TASK DIRECTIONS:
Among the records, which lines hold the word "screenshot"? Pick them out.

*** GIVEN INFORMATION Section Begins ***

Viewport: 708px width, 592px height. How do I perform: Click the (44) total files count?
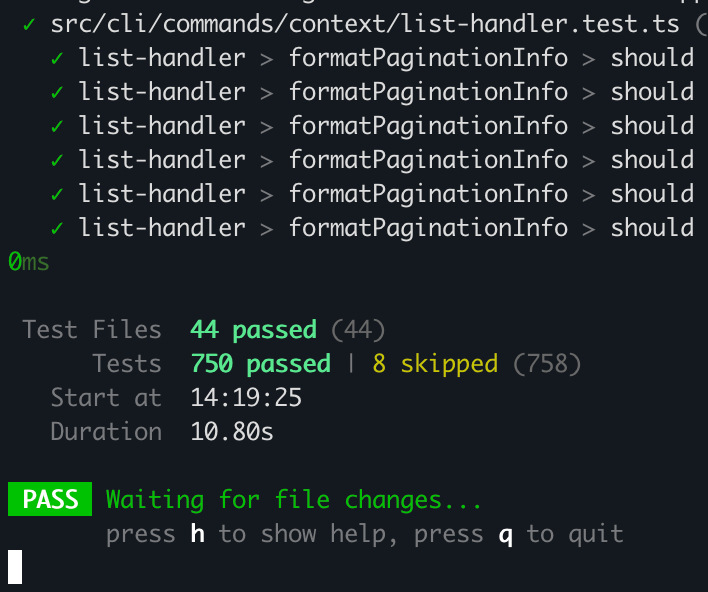tap(357, 330)
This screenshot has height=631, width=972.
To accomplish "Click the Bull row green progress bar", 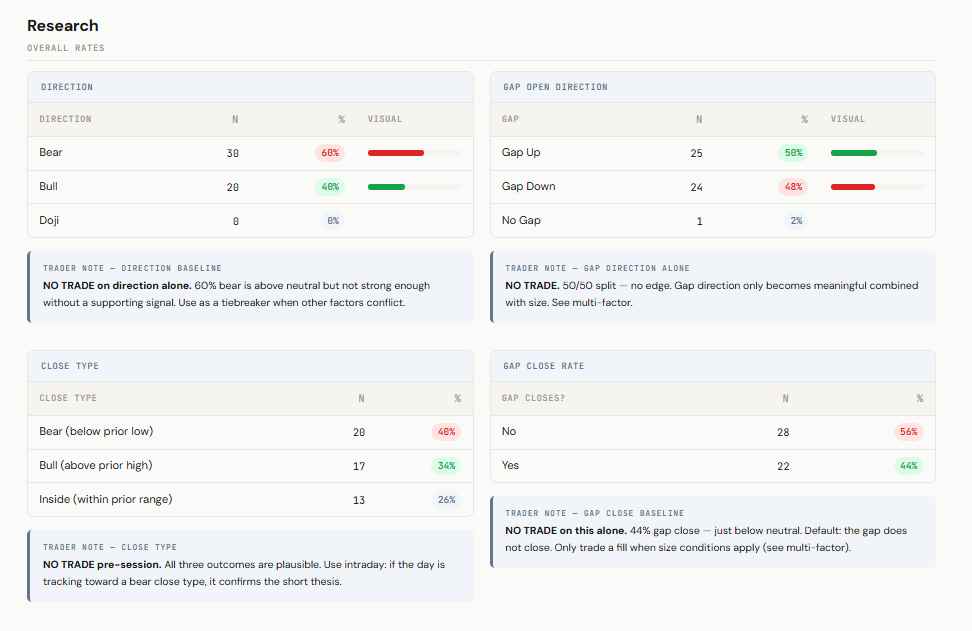I will 386,187.
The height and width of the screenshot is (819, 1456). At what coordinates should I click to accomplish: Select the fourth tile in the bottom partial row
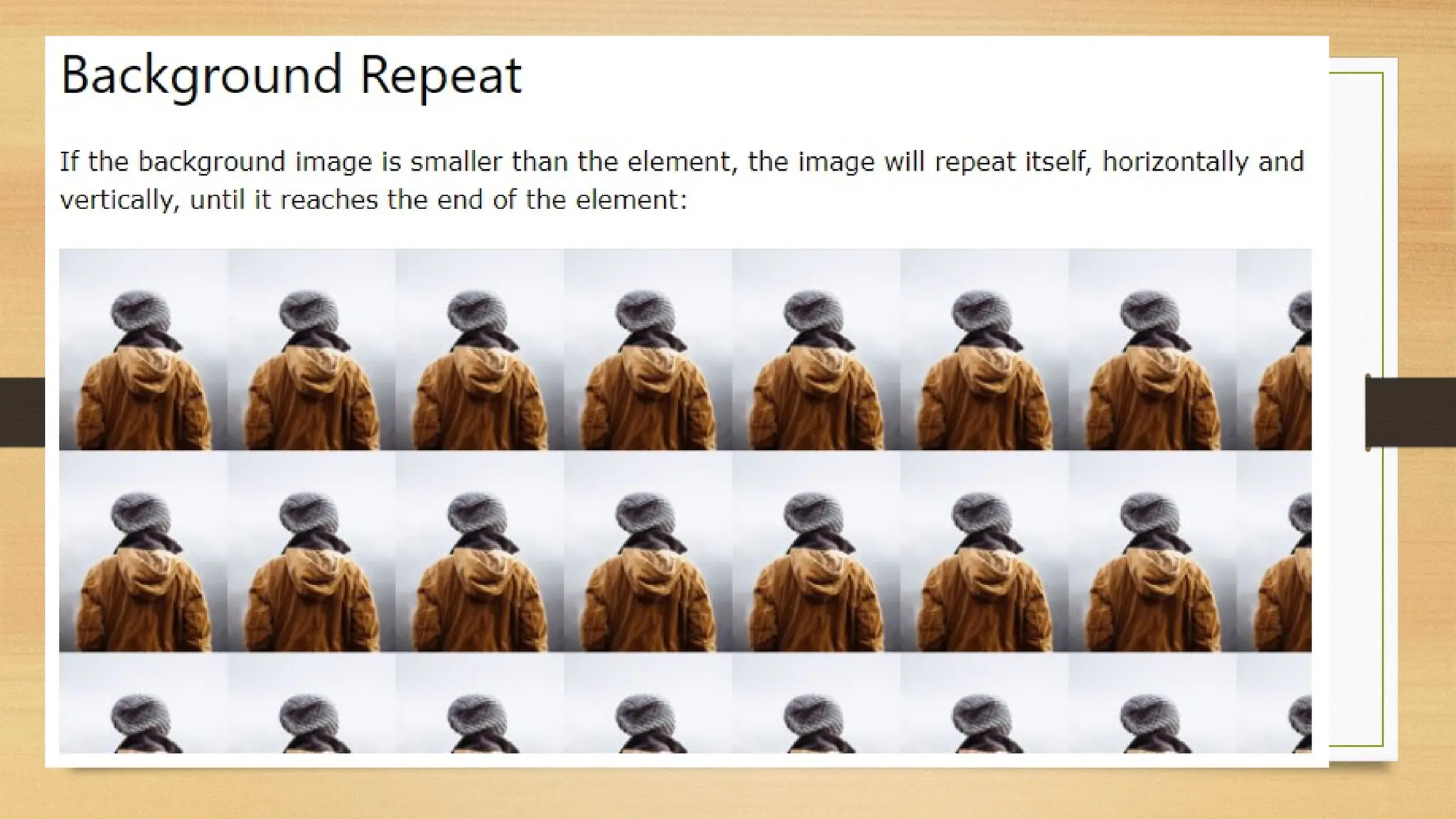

*** GIVEN INFORMATION Section Ends ***

EXERCISE RESPONSE:
This screenshot has height=631, width=972.
The height and width of the screenshot is (819, 1456). At what coordinates should I click to accomplish: Select the fourth tile in the bottom partial row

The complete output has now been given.